Hale would go on to referee eleven consecutive test matches. This would include six between October 1991 and October 1992 and five in the 1992 calendar year, both world records. Hale also refereed the 1992 Rugby League World Cup Final at London's Wembley Stadium between Great Britain and winners Australia. He was also one of the touch judges in the 1988 World Cup Final won by Australia at Eden Park in Auckland.

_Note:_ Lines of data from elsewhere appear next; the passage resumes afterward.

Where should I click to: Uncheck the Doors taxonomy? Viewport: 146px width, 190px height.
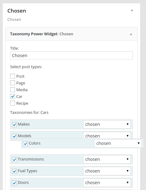pos(14,183)
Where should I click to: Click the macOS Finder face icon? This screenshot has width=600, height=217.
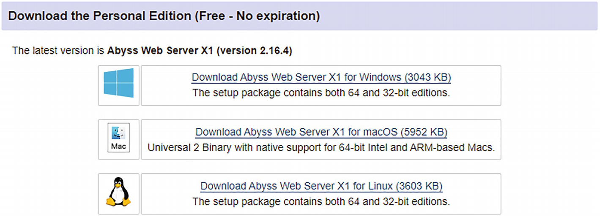[118, 133]
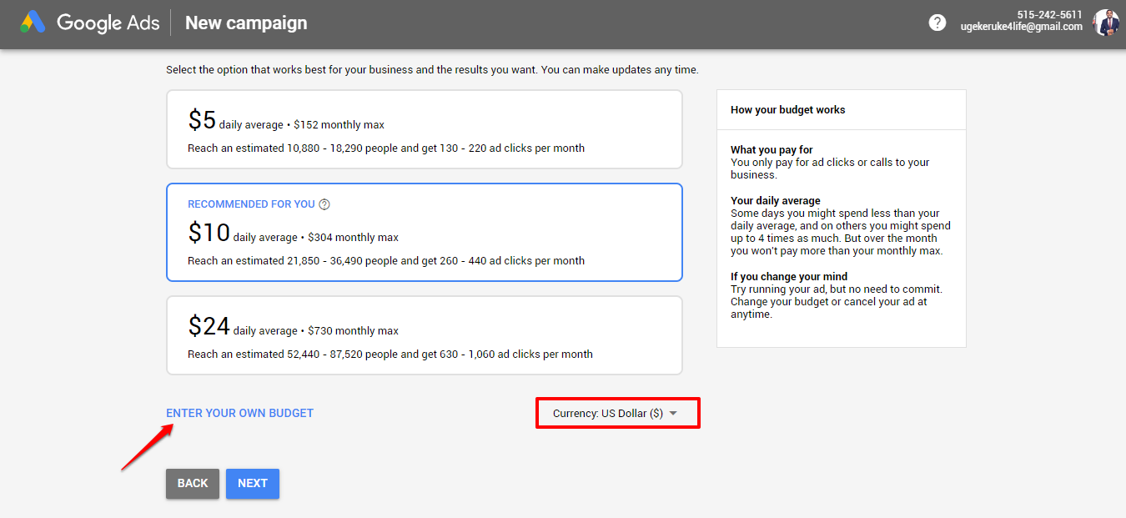Screen dimensions: 1126x518
Task: Click the If you change your mind heading
Action: pyautogui.click(x=788, y=277)
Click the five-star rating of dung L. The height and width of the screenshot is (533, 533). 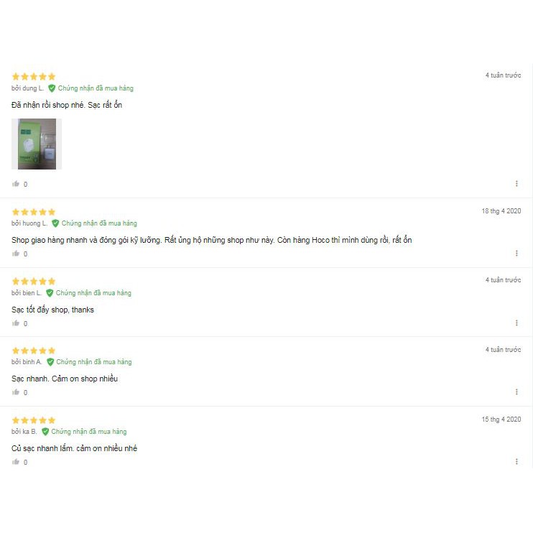[34, 76]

When he controlled the 1995 test at Lang Park between Australia and New Zealand, he became the first New Zealander to control an overseas test match involving New Zealand. His last international test was following the 1995 World Cup when he refereed the Final of the Emerging Nations Tournament between Ireland and the Cook Islands. Hale finished with thirteen test matches, the second most by a New Zealander after John Percival.

Personal life
Hale, a Devonport businessman, is married to Dianne, who is a former Deputy Mayor of the North Shore City Council and currently sits on the Devonport - Takapuna Local Board.

References

Living people
New Zealand rugby league referees
North Shore Albions players
Rugby League World Cup referees
New Zealand rugby league players
Year of birth missing (living people)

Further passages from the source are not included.